The peer world is divided. OK, so that’s not news. Neither are the divisions within the mental health community on how to best advocate and push for better healthcare. However, are we really as divided as it seems? Or are we overlooking fundamentally important aspects of providing best practices in mental health treatment so that we jump without thinking twice about the truth of what is and what isn’t good mental health practice?
I’ve said this before about new treatments, bold new ‘miracle modalities‘ that are so laden with buzz words that they say absolutely nothing about how to practice mental health, therapy, or peer support.
I am now suggesting the same formula is true for camps in the peer support realm of mental health advocacy.
Let’s take a closer look at this. So, we have peer specialists that are against using psychiatric labels. Throw away the diagnosis is now what is being circulated in multiple intersections of mental health care. I have a real problem with this as a prosumer. I am a therapist that relies heavily upon uses of the DSM-5, not for a better understanding of my client’s condition, but for creating a language that allows me to communicate with my colleagues in real time and to use that same information to share with my patients why their symptoms meet certain criteria for medically necessary treatment.
The list of why someone should use codified and manualised mechanisms in clinical treatment is endless.
And so is the list for continuing to decode, add multiple meanings to overused words which can limit and restrict a patient’s experience. I get that, too. We need to continue to explore more liberal interpretations of a patient experience with new language, or language reconfigured in use and applied to clinical citations in altogether new contexts and applications.
The issue is that most people are polarised here. It’s either we disband and deconstruct every manual out there in mental health, or, we must only use the DSM-5 and other overly medicalised interpretations of justifying a disorder on paper.
The peer world is similar in its theorising of what it means to be a peer and provide peer support. The going trend is that being a peer doesn’t have to mean that the person carries a diagnosis, it should be based solely on the culture and behaviour of the peer principle of providing mutual support. Well, this a giant leap from good practice.
Why, as a consumer receiving peer support, would I ever, ever, want someone without a diagnosis, label, or identified (either self or through a system of care) providing me services? On a clinical level – which must be considered when we work in a larger system of care, with multiple professional attitudes, perceptions, and generally, ways of doing things, not to mention, medically solvent way of practising – we really need to consider all layers of treatment and the client experience before endorsing this camp’s limited understanding of best practices in mental health.
I say this because, without having a peer in a mental health system identifying as having a condition, what service is this person providing other than their belief in equality.
Egalitarianism is wonderful, I support it. But I am sorry, I am a person with schizophrenia that wants someone who also struggles, who also faces discrimination, who also encounters daily obstacles because of their condition providing me services because there is value in shared experiences.

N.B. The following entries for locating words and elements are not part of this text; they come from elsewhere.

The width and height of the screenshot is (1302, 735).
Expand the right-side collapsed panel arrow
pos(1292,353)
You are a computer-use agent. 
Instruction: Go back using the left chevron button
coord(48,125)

This is doubly true for peer work, as being a peer is about bonding over shared experiences, and deriving meaning from them, as well as knowledge in how to overcome life’s challenges, given similar experiences. Sure, we don’t need to ‘have a label‘, but there must be some sort of commonality besides a shared notion of equality we can bond over during session or time together as peers.

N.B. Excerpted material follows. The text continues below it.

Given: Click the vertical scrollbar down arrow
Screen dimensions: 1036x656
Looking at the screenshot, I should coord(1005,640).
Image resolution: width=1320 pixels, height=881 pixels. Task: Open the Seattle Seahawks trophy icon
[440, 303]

In the end, if peers are going to be truly savvy about providing services, then we really must get underneath the actual authentic experiences of people and not be afraid to also utilise clinical intakes and manualised forms in the process of providing services. Sure, we must also construct new descriptive and holistic approaches to gathering information and providing services, but that’s a no-brainer.

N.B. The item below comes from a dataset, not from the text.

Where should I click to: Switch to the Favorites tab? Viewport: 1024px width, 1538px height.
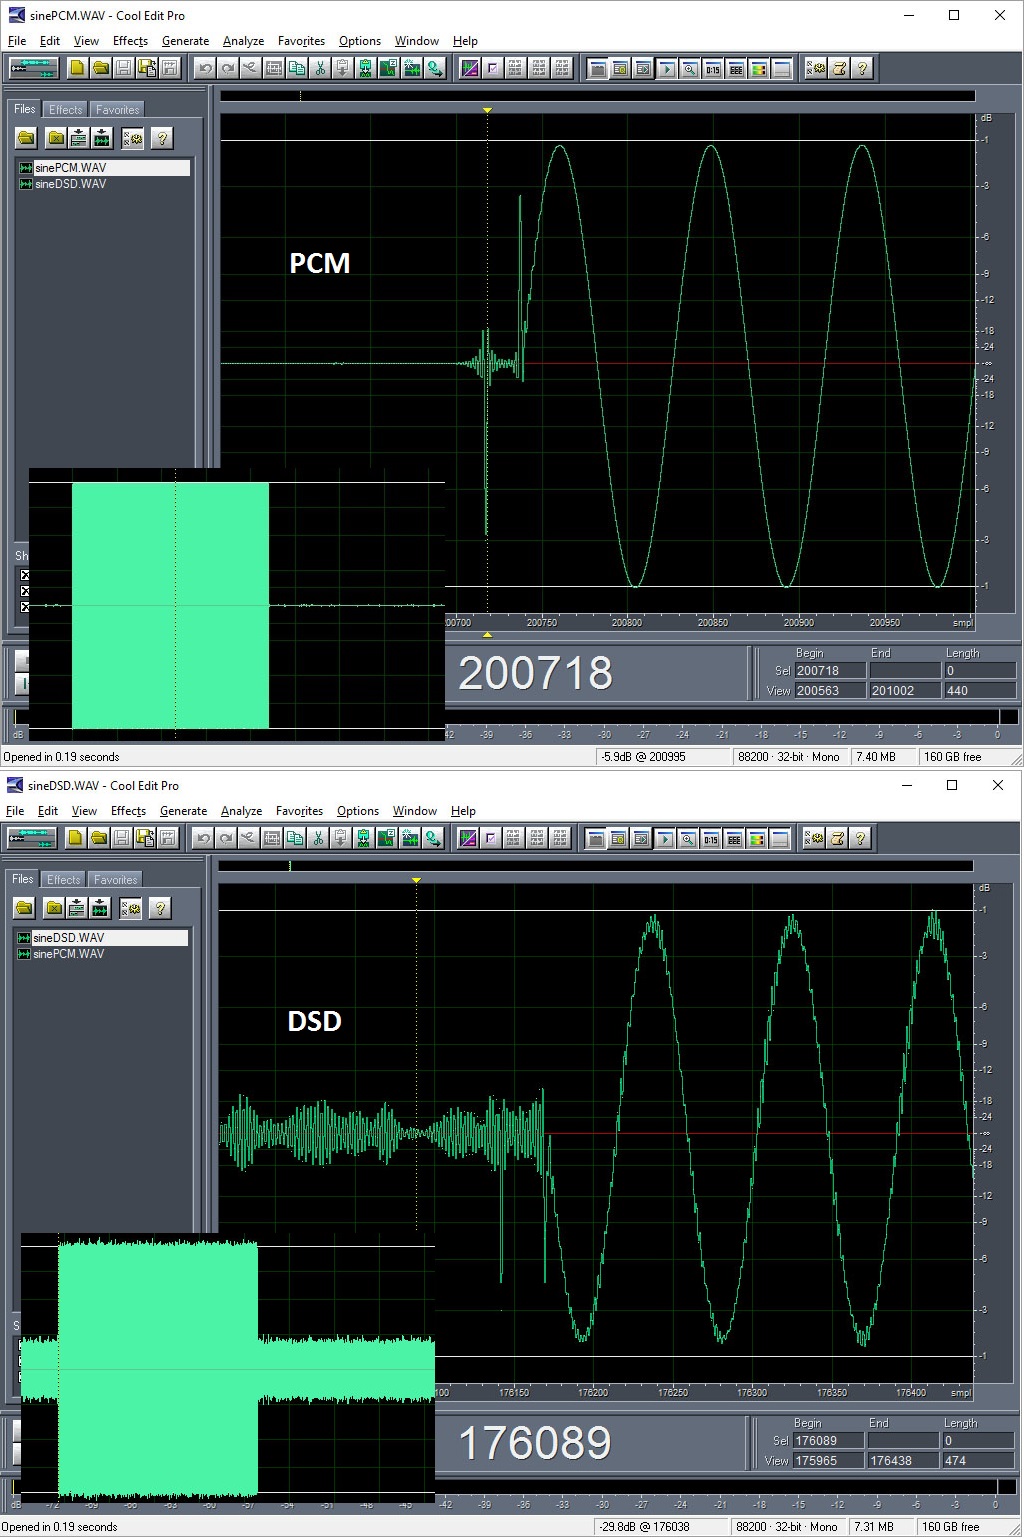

Let’s connect peers with similar challenges, either psychiatric conditions or environmental challenges, together, so both people can benefit from learning how to take on life challenges together.
That’s what being a peer is! Peers should utilise all information and perspectives out there, not picking and choosing ‘in’ language or approaches because it is ‘hot’ in the mental health community. Instead, choose approaches that connect all the dots, from medical necessity to wellness, and beyond. Just do it in a way that ensures all levels of care, treatment needs, and aspects of the person’s experience in the system benefit them at all times, not just in terms of the peer relationship.
Max E. Guttman, LCSW is a psychotherapist and owner of Recovery Now, a mental health private practice in New York City.